Wer hat viel, wer hat mehr, wer hat am meisten? Rankings zu Reichen und Superreichen haben hohen Unterhaltungswert. Mit Wonne fährt der Zeigefinger die langen Listen ab und das Normalverbraucher-Hirn tut sich schwer, sich vorzustellen, dass die rote 37,00 an der Spitze eigentlich für eine Vermögen von 37 000 000 000 Euro steht. Den Blick auf das Reichtum fremder Leute hat in der Septemberausgabe das deutsche Wirtschaftsmagazin Bilanz gewagt. Mit dem Anspruch, Transparenz zu schaffen, sind die 1000 reichsten Deutschen gelistet. Bei allen Angaben, so die Macher, handle es sich um Schätzungen, die aus verfügbaren Bilanzen, Archiven und Dokumenten erstellt werden konnten.

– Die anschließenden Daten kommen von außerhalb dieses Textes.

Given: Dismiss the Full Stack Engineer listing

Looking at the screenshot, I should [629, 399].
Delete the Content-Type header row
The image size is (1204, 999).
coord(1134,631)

Wenn man sich in Baden-Württemberg umschaut, muss man nicht weit suchen: 177 der 1000 Superreichen leben dort. Auch Dieter Schwarz, dem Lidl und Kaufland gehören. Ihm ist die 37,00 an der Bundesspitze zuzuordnen. Die Schrauben-Dynastie Würth in Künzelsau sind mit 15,1 Milliarden die Nummer zwei im Ländle, gefolgt von den SAP-Gründern Hasso Plattner (9,0) und Dietmar Hopp (8,3). Auch wer schon viel hat, freut sich über märchenhafte Zuwächse. Den in Nordrhein-Westfallen gelisteten Familien der Aldigründer Karl und Theo Albrecht wird ein Vermögenszuwachs von 3,5 Milliarden Euro zugerechnet: binnen eines Jahres.

Weiter geht es in Baden. Die Familie Hubert Burda mit Sitz in Offenburg und München verfügt über 3 Milliarden Euro; Götz Werner, der in Karlsruhe ansässige Besitzer der DM-Drogeriemärkte kann sich über 1,75 Milliarden Euro freuen; die Familie Sick mit ihrem gleichnamigen Sensortechnik-Unternehmen steht ebenso für 1,3 Milliarden Euro wie Gudrun Heine, Tochter des Tuttlinger Medizintechnik-Pioniers Karl Storz. Deren Schwester Sybille Storz taucht 42 Plätze später mit 1,0 Milliarden Euro auf. Aufgeführt sind auch die Vermögen der Besitzerfamilien von ebm-papst. Die Famiie Ziehl besitzt 1,2 Milliarden Euro, die Familie Gerhard Sturm wird auf 650 Millionen Euro taxiert und die Familie Thomas Philippiak auf 500 Millionen Euro. Die Zuwächse beliefen sich in einem Jahr jeweils auf 50 Millionen Euro. Ganz in der Nachbarschaft ist Hans Joachim Steim aus Schramberg (Kern-Liebers, Junghans) gelistet. Ihm sollen 300 Millionen Euro zur Verfügung stehen. Fehlt der Blick auf die „alten“ Reichen. Die Familie Christian zu Fürstenberg steht mit 450 Millionen Euro im Bilanz-Ranking. Ohne Veränderungen zum Vorjahr.

Am Ende erlauben wir uns einen Ausflug in die Welt des Sports und verlassen dabei das Ländle. Motorsport schlägt Fußball. Die Familie Michael Schumacher verfügt über 650 Millionen Euro, während sich Sebastian Vettel mit 200 Millionen begnügen muss. Hinten steht der "Kaiser": Franz Beckenbauer mit 90 Millionen auf Platz 1000.